Pronunciation variation in Austrian German: A comparison of read and conversational speech
- Tue, Jul 01, 2014
Whereas for the varieties of German spoken in Germany, conversational speech has been given noticeable attention in the fields of linguistics and automatic speech recognition (ASR), for conversational Austrian there is a lack in speech resources and tools as well as phonetic studies. Based on the recently collected GRASS corpus, we provide rule-based methods for the creation of a pronunciation dictionary and an ASR-supported automatic method for the creation of broad phonetic transcriptions of conversational Austrian German. Our comparative analysis based on these transcriptions showed that whereas only 33.1% of the tokens in read speech show variation from the canonical transcription, this number raises to 63.2% in conversational speech. In the future, we will perform more detailed analysis concerning the conditions for pronunciation variation and incorporate our findings into models of automatic speech recognition.

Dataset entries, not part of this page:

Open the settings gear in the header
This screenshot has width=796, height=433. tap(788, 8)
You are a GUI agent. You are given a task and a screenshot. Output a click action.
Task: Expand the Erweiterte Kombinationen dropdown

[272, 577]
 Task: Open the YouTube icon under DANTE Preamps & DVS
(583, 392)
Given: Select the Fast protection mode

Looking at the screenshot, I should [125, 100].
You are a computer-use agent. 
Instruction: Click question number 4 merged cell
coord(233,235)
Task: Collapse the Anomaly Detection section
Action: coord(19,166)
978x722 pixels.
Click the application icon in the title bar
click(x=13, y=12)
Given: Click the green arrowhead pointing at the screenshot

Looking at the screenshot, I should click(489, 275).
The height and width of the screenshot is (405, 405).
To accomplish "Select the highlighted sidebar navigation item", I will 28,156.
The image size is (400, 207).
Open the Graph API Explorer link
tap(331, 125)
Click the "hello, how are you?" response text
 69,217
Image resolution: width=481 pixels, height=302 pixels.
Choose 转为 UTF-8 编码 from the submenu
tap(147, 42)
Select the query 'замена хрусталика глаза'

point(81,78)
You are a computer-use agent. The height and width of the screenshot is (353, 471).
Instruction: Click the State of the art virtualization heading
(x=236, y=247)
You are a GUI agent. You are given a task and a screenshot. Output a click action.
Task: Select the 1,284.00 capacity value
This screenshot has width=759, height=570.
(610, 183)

The table shows a summary of our analysis on the frequencies of occurrence of a large number of phonological- and reduction rules in the read speech (RS) component and in the conversational speech (CS) component of the GRASS corpus. For each rule, we show the frequencies in terms of word tokens. For example-words for each of the rules, for the numbers in terms of word types and for the absolute numbers see our Interspeech paper. In general, the rules are devided into three groups: The first group shows those assimilation and reduction rules which can be expected in spontaneous speech in all varieties of German. The second group shows rules which are specific for Austrian German. The third group presents the frequency of pronuniciation variants which were created manually for certain word types and which are not-generalizable.